Chemical structures transferred to public domain
8 Jan 2014 by Evoluted New Media
Patented chemical structures are to be transferred to the public domain, giving researchers access to a new source of highly relevant compounds related to curing human disease.
SureChem – developed by Digital Science – extracts data from the full text and images of patents, making it easier to check whether a newly developed drug or product is actually novel. The system is being transferred to the European Bioinformatics Institute (EMBL-EBI), marking the first time such a large collection of world patent chemistry structures – over 15 million – has been made publicly and freely available.
“Patents are the foundation of high-tech enterprise and innovation and form the basis of the knowledge economy. We hope making chemical patents more discoverable in the public domain will considerably speed up the identification of promising molecules,” said John Overington, Head of Chemical Biology at EMBL-EBI.
“This new source of data will be a major boost to translational research and the discovery of novel bioactive molecules. By putting all this data together in a structured way with other EBI resources, we can help increase competitive innovation.”
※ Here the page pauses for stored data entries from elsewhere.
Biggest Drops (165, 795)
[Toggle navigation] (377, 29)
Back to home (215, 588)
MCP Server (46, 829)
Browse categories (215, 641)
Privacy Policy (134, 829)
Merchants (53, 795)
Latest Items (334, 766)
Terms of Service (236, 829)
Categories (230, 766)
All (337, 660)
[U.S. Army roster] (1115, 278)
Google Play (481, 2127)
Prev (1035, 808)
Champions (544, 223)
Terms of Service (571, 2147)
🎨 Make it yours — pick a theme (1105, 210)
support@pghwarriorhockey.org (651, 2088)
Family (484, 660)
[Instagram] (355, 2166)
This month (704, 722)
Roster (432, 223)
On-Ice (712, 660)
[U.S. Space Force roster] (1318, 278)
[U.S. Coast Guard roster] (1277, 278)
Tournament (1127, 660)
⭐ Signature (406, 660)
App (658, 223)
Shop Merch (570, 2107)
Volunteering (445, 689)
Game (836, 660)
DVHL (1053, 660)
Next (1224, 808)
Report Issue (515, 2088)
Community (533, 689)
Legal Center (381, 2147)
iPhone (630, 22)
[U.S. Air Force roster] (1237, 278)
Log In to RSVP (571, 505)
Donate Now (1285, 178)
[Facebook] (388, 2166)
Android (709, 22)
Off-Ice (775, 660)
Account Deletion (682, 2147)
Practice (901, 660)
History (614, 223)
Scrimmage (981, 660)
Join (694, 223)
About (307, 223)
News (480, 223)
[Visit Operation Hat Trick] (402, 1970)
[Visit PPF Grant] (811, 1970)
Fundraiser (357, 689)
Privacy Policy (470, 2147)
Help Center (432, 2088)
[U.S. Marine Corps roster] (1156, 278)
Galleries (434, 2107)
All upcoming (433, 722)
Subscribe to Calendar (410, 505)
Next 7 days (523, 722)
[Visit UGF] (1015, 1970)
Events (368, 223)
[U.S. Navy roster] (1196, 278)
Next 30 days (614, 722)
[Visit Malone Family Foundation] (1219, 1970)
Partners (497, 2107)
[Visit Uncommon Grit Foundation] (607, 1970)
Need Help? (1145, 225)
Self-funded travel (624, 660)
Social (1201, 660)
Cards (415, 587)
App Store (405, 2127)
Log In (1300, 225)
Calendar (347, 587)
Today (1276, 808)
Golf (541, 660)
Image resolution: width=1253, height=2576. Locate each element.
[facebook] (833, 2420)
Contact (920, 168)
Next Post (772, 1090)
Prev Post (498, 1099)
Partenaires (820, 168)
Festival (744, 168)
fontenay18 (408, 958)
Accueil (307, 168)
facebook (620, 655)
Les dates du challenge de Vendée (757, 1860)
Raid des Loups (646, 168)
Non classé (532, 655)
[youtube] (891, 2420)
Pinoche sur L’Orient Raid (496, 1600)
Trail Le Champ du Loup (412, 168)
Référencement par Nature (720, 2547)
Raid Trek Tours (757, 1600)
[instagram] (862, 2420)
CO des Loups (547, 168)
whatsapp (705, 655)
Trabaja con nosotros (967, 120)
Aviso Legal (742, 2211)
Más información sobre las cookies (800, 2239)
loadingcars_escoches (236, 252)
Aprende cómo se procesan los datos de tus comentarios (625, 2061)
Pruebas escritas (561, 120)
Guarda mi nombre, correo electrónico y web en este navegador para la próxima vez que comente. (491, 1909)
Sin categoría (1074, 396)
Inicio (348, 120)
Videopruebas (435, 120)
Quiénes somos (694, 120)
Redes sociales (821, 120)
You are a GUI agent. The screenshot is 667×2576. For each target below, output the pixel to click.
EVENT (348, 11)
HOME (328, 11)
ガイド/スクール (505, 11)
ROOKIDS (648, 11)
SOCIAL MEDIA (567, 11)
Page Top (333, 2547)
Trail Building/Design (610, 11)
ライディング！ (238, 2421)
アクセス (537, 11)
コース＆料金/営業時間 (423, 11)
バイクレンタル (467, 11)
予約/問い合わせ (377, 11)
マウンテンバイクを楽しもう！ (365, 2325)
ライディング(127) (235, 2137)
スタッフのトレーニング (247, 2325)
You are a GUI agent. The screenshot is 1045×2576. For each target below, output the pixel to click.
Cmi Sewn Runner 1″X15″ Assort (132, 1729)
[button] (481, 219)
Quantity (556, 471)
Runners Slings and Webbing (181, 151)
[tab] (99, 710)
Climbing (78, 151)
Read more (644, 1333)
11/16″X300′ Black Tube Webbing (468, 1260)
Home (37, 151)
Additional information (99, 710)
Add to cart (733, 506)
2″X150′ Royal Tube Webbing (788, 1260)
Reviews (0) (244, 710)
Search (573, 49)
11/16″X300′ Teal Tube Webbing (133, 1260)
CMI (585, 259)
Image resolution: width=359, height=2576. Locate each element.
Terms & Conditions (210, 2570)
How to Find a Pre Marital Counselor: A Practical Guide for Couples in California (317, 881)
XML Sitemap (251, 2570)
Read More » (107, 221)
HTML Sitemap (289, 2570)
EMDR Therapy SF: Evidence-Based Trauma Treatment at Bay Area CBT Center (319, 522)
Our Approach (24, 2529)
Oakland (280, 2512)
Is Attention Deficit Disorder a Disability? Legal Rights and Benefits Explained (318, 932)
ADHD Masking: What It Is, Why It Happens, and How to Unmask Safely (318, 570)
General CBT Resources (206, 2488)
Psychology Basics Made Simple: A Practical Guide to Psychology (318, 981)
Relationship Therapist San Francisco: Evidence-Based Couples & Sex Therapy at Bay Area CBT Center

The new system – now named SureChEMBL – can be found at www.surechembl.org, and will open up data which was previously held in commercial systems and inaccessible to most researchers.
“Our mission is to give researchers better tools and services and from the start Digital Science has preferred solutions that support Open Science and Open Data communities whenever possible,” said Nicko Gincharoff of Digital Science. “By placing this collection into the trusted hand of EMBL-EBI we’re opening up an entire new class of life science data to the public that has previously been locked away behind paywall, and inaccessible for data mining. We couldn’t think of a better home for SureChem anywhere.”
The transfer will facilitate the integration of disease and drug-target data in more meaningful ways, enhancing links between chemical structures and other biological data and their discoverability through scientific literature.